Soaking grain for spawn

Soaking grain in buckets. On the left is grain used for chicken feed, on the right is organic grain from a health food store.

If you’re short on time, you can add your grain to boiling water in a pot and leave it to simmer for 20-30 minutes. With wheat/rye, you can check the grain periodically by squeezing it with your fingernail, if the inside is turning from white to transparent, it’s ready to strain and add to your jars.

Boiling grain for spawn

If you're short on time, you can boil grain to hydrate it.

Checking grain spawn is hydrated

Checking the centre of grain to see if it's translucent.

After the grain is hydrated, you’ll need to drain it. I have a large sieve that I bought online, so I can drain several kilograms at once. I usually tip the sieve up on an angle and leave it to drain for at least 30 minutes if I’ve soaked it in a bucket. If you’ve cooked the grain on the stove, it will require less time to drain as the heat will evaporate a lot of the moisture away.

Draining grain in sieves

A large sieve is useful for draining large amounts of grain.

Adding to jars/bags

If you’re working on a small-scale, you’ll probably use jars for your grain spawn. Most people will use ball mason jars due to their shape, and because you can buy filter discs that will fit them nicely to facilitate air exchange. However, when you’re starting out, any jar will do, I find that the jars that hold salsa are a good size to work with.

Salsa jar

Salsa jars are a good size for grain spawn. It's also a great excuse to eat some corn chips.

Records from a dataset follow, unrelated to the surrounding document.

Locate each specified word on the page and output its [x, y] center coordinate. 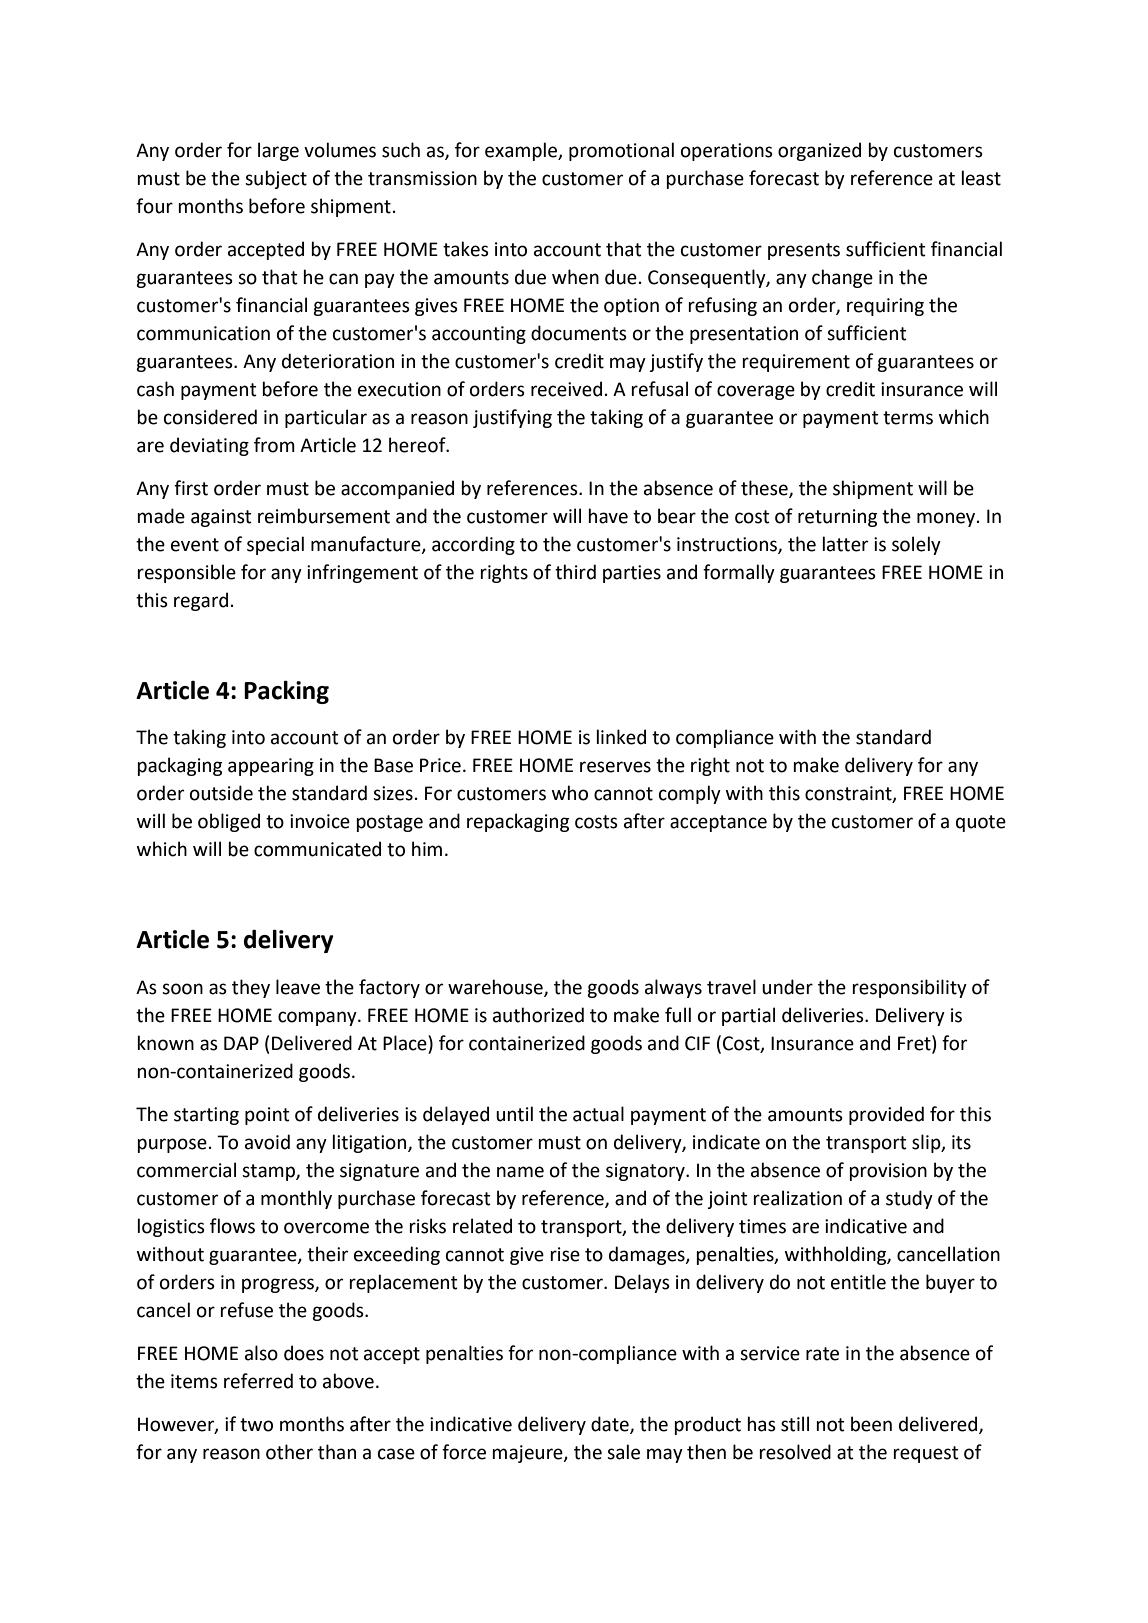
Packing [286, 692]
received [566, 389]
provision [888, 1172]
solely [916, 545]
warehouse [496, 988]
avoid [267, 1142]
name [520, 1172]
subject [276, 179]
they [251, 988]
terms [908, 418]
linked [621, 737]
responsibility [909, 988]
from [274, 445]
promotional [621, 151]
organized [819, 151]
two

Your jars will need to have some holes in their lids, the mycelium needs air exchange to grow well. There are a number of ways to do this, by using filter discs, micropore tape, airport lids or pillow stuffing (ideally made of hydrophobic polyester).

Filling jars with grain

These jars have hydrated grain in them and a filter patch on top.

If you’re using bags with a filter patch, they already have air exchange built in. When filling the bags, you want to fill them so that they’re a maximum of 1-2 inches (2-5 cm) below the filter patch. You don’t want grain to block the filter patch, and you want to leave enough air in the bag so that you can shake it.

Pressure cooking

Once your jars or bags are ready, you need to stack them in your pressure cooker. Make sure you read your pressure cooker instructions carefully and always remember to fill it with water so that at a minimum the water level is above the bottom plate.

Exploding pressure cooker

Carefully read the instructions of your pressure cooker.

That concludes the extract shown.